Before I handed over the $20,575 check I asked if the financial people really, REALLY went over the numbers super-thoroughly enough to know that I won’t run out of money and will be eating dog food down the road.  She said they’ve got all kinds of graphs and charts and cross-checked everything that predicts all the aspects of my future. She said if/when I go into their nursing home $50,000 of my $205,000 entrance fee with go back into my checking account to help pay anything that isn’t covered by Medicare and Blue-Cross, and if that runs out they’d cover 100% of everything for the rest of my life, any balance left after I die goes to my heirs. At my age and health their graphs and charts estimate I’ll live in this independent unit for 8 years, in assisted living for two months and one month in skilled nursing. I’ve always worried that CCC places like this have a ‘hit-man’ on speed dial who smothers you in your sleep if you start costing them too much, but I guess I can postpone that end-of-life fear for 7-8 years. Besides, I think I’m going to fool their graphs and charts because this week, with all the excitement and increasing Levi’s walks, I’ve started losing weight again. Walking Levi more frequently than he gets now, after I move in, will be good for my health.
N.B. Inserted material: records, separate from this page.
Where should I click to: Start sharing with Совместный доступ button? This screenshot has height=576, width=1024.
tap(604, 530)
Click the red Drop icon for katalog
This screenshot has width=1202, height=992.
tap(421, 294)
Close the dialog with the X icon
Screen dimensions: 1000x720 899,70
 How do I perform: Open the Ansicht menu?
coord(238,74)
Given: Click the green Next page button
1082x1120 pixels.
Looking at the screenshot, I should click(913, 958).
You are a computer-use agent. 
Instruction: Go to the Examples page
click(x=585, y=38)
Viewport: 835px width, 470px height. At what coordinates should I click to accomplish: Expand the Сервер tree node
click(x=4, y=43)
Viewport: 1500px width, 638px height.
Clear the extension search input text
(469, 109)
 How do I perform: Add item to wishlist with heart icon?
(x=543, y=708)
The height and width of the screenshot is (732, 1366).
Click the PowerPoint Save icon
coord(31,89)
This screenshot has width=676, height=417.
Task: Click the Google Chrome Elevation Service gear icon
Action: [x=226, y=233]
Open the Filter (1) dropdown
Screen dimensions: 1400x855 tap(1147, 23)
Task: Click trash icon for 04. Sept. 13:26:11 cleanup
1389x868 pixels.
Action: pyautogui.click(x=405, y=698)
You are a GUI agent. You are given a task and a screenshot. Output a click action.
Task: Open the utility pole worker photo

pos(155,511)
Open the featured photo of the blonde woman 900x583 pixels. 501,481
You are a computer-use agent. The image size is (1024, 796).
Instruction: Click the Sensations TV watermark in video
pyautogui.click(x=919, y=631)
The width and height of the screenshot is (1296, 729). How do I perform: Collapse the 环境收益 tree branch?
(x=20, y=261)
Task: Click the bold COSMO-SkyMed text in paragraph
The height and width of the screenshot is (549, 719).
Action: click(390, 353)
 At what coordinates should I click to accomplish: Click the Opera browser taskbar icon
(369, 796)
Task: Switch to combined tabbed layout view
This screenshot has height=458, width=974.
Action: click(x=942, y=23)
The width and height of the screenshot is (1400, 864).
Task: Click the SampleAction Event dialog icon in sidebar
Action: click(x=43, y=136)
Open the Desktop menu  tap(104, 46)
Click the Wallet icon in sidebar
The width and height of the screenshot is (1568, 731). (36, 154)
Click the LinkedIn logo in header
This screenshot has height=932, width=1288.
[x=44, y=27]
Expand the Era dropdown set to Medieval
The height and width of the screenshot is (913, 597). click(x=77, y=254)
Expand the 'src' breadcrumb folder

Plotting my next chapter isn’t the only thing I’ve been doing. I’ve managed to go to a movie at the senior hall about the Holocaust---walked out 15 minutes later when I discovered it was all in subtitles---and I went to book club. I had planned on dropping out that day, but I enjoyed the discussion so much I didn't. I still want to because I don't need to be reading fiction when I’ve got over 60 years of diaries to finally let go of plus slides, photos and other personal things that need downsizing. 

Destroying personal papers is a pain but thanks to another blogger (The Awkward Widow) I learned about the existence of wide rolling inkers to use on junk mail to block out addresses in one pass. It works so much faster than shredding papers. Also, shredded papers can’t be recycled so that roller is a win-win. I had an inch high stack of round-robin letters from the ‘90s and all I did before throwing them out was to run the roller right down the middle of each page. Slick and quick. And I’m proud to announce that I only kept two out of all those letters. One was about a surprise party that my husband planned for my 50th birthday. And the other was about my brother and I going to court to have my dad declared mentally incompetent. In case you’re confused about how I got all those letters that I wrote to other people, that’s how round-robins work. You get an envelope with six letters and you take your old letter out of the batch, add your new one and then send them all to the next person on the round-robin mailing list. 

I also spent time using a hammer on 40+ floppy disks. Why did I keep them long after I had a computer that could read them? And why did I find it necessary to smash them before taking them to media recycling? Over the coming months I’ll probably bore everyone with posts about downsizing. But here’s the cliffhanger...maybe I’ll turn into my nemesis Marie Kondo. ©

“If you’re brave enough to say goodbye, life will reward you with a new hello.”